Daniela Santanchè, Visibilia e la storia del pasticcio con i fondi della Cig Covid

Il Fatto Quotidiano: secondo documenti della Consob alcuni dipendenti continuavano a lavorare per l’azienda

L’avvocato Salvatore Sanzo, che rappresenta la ministra del Turismo Daniela Santanchè, ha fatto sapere ieri che il nome dell’esponente di Fratelli d’Italia non è presente nel registro degli indagati. La difesa ha presentato «apposita istanza alla Procura della Repubblica di Milano, dalla quale si evince che, in piena coerenza con quanto dichiarato dalla sen. Santanchè, a carico della stessa non risultano, nel Registro degli indagati, iscrizioni suscettibili di comunicazioni». Alla nota il difensore allega anche l’esito dell’istanza di cosiddetto “335 ccp” nella quale la Procura fa sapere che sulla posizione della senatrice FdI e ministra del Turismo «non risultano iscrizioni suscettibili di comunicazioni». L’agenzia di stampa Ansa ha ricordato ieri che la Procura può non fornire risposta all’indagato sull’iscrizione nel registro se quest’ultima è stata secretata.

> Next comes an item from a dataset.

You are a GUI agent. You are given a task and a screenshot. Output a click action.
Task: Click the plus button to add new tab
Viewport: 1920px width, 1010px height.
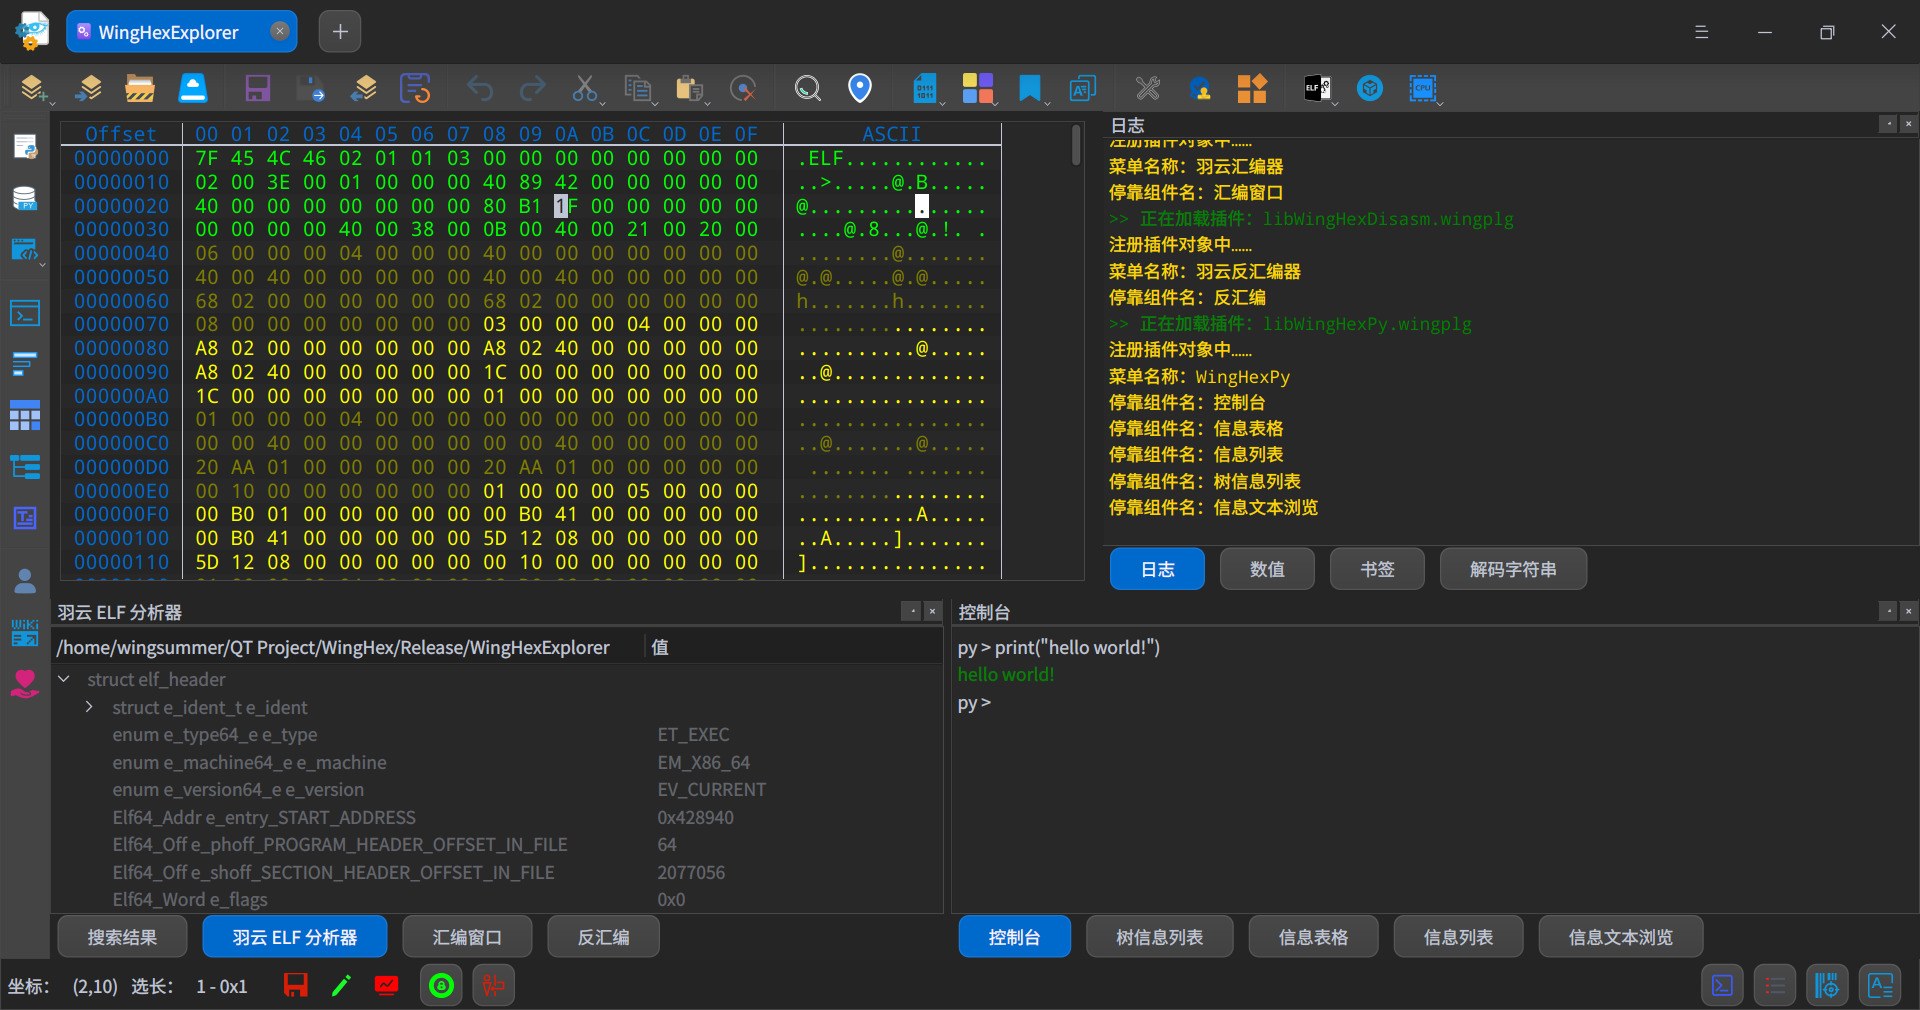pyautogui.click(x=340, y=32)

La storia di Visibilia e dei fondi Covid

Intanto però oggi Il Fatto Quotidiano racconta un’altra vicenda che riguarda la società Visibilia Editore e i fondi Covid. L’azienda nel 2020 ha fatto domanda per gli aiuti della Cassa Integrazione Covid. Ma alcuni dipendenti, secondo documenti della Consob, continuavano a lavorare a tempo pieno per l’azienda. All’epoca Santanchè era amministratrice delegata dell’azienda. E tutto è proseguito fino a novembre 2021, quando invece al vertice di Visibilia c’era Dimitri D’Asburgo Lorena, attuale compagno della ministra. Il quotidiano spiega che la cassa integrazione ordinaria prevede il versamento al lavoratore di un’indennità pari all’80% dello stipendio. «L’azienda integrerà al 100% la retribuzione netta mensile di tutti i dipendenti che dovranno accedere alla cassa integrazione prevista dal decreto Cura Italia», ha messo per iscritto il consiglio di amministrazione di Visibilia. Ma i documenti di Consob dicono invece che la parte della retribuzione a carico di Visibilia Editore è stata mascherata anche come “rimborso chilometrico”. In più l’azienda avrebbe compilato le autocertificazioni Inps all’insaputa dei dipendenti.


La vendita di Visibilia

E nel frattempo si apre anche una questione che riguarda la vendita dell’azienda. Il 18 ottobre scorso «Nell’azionariato sono entrati Luca Giuseppe Reale Ruffino con il 12,94 per cento del capitale, e Sif Italia, spa controllata sempre da Ruffino che ne è anche a.d., con l’8,78 per cento», secondo una nota dell’azienda. Ma Giuseppe Zeno, uno dei soci di minoranza, dice oggi a Repubblica: «Perché si acquista una società gravata da debiti con il fisco e l’istituto di previdenza, e su cui pende un esposto per gravi irregolarità nella gestione e con operazioni finanziarie illogiche?». E ancora: «Perché si acquista una società il cui bilancio non è stato certificato da due distinte società di revisione? Io, come imprenditore, sarei stato più prudente: se ho intenzione di acquistare, sottoscrivo prima una lettera d’intenti con cui il venditore accetta di farmi visionare i libri contabili, in modo da verificare lo stato di salute della società».